Set down exactly the lines below, starting at the one that contains "is (1200, 491)." and ending at the one that contains "This screenshot has width=1568, height=769.", with both of those lines included and nothing else.

+++ Data records

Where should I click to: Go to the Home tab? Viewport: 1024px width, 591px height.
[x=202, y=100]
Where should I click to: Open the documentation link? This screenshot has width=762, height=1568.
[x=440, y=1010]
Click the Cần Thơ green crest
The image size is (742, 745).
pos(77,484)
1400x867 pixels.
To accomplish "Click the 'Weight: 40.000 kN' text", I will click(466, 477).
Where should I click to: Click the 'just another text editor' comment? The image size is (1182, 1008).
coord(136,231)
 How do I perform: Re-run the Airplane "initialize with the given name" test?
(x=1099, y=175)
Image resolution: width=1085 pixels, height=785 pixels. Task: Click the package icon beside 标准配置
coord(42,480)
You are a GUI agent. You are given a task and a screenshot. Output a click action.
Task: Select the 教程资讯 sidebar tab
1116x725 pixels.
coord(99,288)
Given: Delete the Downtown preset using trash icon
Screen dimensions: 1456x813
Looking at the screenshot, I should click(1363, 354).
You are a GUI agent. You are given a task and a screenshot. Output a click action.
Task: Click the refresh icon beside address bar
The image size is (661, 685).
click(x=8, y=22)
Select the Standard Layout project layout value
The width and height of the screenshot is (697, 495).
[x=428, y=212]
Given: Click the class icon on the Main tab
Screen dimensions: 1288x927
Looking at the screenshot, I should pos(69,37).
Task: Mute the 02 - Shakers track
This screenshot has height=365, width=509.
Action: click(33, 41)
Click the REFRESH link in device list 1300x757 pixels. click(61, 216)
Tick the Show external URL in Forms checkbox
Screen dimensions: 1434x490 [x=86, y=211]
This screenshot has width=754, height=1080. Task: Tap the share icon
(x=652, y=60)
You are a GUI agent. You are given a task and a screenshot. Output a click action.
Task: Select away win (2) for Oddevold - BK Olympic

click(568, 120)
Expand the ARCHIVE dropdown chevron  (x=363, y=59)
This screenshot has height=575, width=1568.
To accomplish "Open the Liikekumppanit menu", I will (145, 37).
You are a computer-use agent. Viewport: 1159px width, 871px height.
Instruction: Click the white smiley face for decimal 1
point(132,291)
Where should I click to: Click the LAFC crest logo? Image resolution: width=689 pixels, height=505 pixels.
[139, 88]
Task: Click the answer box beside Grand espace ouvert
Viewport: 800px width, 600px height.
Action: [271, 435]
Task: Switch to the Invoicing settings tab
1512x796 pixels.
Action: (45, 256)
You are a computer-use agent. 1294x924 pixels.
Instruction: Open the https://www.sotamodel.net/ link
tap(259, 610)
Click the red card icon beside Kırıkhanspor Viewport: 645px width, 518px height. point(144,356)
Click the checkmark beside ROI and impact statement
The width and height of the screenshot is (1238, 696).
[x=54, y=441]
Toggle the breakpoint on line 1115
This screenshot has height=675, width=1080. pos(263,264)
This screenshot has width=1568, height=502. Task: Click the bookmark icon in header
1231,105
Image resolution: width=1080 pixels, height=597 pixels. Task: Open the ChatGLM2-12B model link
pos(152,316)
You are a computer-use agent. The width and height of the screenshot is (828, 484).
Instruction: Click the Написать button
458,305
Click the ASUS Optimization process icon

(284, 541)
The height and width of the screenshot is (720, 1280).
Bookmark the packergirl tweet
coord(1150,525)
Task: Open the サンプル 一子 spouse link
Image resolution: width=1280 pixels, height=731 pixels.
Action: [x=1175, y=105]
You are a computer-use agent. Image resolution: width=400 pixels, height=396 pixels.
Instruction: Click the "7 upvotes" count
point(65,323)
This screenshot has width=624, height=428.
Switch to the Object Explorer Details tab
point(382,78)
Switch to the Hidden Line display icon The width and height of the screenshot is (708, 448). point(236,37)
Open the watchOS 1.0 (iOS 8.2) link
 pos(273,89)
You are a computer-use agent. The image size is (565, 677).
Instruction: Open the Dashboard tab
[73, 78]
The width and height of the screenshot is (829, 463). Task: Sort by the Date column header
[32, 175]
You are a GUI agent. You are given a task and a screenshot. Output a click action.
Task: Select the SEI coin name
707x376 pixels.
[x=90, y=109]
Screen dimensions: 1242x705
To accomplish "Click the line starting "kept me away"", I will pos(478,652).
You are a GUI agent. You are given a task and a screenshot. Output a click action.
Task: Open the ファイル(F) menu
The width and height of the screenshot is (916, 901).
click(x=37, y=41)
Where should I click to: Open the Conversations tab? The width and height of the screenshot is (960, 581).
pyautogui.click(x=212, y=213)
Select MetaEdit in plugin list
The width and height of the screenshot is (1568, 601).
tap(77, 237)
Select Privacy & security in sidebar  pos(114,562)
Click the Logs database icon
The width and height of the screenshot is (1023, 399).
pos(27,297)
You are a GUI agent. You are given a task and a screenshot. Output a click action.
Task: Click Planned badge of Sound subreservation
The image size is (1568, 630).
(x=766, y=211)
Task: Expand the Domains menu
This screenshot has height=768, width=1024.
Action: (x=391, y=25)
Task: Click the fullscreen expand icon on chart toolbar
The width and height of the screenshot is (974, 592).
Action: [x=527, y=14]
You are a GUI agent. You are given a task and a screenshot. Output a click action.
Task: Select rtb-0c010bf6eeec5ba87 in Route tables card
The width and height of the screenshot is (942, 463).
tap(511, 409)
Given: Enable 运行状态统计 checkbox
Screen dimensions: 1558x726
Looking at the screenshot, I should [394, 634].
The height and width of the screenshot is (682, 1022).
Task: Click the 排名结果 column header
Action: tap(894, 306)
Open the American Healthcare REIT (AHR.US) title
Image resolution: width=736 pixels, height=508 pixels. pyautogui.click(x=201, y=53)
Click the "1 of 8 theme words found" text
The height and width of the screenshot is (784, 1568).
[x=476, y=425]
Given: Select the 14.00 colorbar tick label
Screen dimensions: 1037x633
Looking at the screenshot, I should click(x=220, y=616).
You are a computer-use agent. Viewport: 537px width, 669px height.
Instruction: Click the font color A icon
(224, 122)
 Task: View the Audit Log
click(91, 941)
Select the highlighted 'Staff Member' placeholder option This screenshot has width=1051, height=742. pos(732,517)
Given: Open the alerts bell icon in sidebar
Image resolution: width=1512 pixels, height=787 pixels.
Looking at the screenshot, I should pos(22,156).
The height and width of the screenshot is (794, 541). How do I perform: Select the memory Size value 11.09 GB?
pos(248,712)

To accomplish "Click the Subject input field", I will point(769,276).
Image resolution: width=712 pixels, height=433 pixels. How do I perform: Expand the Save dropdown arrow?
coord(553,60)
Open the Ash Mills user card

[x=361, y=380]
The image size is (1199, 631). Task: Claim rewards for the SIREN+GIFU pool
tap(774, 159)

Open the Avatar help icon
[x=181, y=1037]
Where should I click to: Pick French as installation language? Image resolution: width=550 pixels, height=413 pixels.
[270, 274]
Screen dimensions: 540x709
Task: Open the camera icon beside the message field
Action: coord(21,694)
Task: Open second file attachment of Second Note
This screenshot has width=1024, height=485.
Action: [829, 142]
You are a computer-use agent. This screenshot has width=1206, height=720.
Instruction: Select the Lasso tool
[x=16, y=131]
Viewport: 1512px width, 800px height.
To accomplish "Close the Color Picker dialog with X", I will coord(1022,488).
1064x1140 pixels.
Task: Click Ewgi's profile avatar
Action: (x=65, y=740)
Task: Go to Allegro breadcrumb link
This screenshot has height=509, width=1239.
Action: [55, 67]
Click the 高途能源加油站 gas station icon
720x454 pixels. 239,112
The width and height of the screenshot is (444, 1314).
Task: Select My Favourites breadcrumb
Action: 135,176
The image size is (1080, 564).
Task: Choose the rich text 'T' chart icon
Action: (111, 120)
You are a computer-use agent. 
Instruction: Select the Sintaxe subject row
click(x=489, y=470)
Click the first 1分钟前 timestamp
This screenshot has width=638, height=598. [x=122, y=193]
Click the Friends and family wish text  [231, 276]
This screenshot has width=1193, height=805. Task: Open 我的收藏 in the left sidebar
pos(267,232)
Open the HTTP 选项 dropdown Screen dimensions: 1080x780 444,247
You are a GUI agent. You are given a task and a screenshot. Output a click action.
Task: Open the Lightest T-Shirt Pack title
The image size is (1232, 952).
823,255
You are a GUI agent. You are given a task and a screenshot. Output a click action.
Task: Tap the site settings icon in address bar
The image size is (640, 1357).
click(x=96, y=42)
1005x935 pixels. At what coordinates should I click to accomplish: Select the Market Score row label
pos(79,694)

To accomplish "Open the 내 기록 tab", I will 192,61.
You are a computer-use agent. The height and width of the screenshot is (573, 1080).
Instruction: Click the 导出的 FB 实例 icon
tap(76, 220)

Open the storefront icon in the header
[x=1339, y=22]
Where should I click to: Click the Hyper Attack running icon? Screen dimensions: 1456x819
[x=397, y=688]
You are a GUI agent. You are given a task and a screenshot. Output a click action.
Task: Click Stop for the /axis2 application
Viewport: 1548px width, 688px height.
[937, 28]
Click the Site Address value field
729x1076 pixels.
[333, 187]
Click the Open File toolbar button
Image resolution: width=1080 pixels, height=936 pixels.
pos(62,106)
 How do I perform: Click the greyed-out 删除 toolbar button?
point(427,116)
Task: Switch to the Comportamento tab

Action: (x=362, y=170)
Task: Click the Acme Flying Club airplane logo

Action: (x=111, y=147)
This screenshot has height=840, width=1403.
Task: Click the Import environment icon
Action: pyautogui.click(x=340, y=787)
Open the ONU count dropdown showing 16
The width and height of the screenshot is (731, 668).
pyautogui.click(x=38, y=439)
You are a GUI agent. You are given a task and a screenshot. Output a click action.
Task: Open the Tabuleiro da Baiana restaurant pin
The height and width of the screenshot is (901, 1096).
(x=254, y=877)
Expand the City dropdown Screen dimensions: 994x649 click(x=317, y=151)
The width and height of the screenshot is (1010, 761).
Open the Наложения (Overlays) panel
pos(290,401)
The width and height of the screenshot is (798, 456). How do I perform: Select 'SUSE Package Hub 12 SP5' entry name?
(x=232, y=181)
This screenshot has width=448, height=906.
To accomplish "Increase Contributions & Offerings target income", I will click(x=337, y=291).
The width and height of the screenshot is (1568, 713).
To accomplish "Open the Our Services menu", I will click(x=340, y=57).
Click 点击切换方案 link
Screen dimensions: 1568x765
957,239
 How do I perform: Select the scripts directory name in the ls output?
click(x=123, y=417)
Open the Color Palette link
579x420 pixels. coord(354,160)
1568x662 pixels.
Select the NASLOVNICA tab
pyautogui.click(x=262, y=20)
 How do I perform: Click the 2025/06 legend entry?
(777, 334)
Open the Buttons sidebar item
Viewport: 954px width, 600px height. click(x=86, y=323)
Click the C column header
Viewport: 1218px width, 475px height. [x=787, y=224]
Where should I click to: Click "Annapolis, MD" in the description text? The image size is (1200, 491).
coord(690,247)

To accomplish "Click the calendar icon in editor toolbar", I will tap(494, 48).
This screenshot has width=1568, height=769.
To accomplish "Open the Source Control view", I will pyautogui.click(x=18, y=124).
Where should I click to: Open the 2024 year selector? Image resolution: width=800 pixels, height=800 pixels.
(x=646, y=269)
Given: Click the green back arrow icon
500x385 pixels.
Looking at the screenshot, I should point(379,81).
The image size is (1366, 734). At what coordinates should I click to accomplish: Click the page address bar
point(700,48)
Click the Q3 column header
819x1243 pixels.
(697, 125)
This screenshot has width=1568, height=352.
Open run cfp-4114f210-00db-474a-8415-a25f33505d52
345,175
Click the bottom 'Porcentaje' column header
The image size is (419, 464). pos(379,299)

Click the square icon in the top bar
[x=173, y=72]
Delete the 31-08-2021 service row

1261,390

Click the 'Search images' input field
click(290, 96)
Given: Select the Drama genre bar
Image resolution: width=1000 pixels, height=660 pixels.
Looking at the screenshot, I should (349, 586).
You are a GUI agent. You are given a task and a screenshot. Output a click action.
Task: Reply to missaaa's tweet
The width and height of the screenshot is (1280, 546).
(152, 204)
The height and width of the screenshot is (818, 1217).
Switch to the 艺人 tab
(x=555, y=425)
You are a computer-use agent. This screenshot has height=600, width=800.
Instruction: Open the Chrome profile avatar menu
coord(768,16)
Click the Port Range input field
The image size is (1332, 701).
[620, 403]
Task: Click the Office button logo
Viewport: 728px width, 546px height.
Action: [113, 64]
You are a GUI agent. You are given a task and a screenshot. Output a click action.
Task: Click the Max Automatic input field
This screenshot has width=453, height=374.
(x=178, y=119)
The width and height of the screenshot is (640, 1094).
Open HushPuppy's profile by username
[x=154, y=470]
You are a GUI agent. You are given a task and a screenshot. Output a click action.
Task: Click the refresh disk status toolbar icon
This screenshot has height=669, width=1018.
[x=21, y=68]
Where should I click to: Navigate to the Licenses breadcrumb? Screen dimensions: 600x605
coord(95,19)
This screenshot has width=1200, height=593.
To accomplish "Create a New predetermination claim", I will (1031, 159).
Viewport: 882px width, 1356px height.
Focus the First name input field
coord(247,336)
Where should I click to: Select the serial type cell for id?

++++++

- _Response below_
Where should I click to: Click "Annapolis, MD" in the description text? The image size is (1200, 491).
coord(690,247)

To accomplish "Click the calendar icon in editor toolbar", I will tap(494, 48).
This screenshot has width=1568, height=769.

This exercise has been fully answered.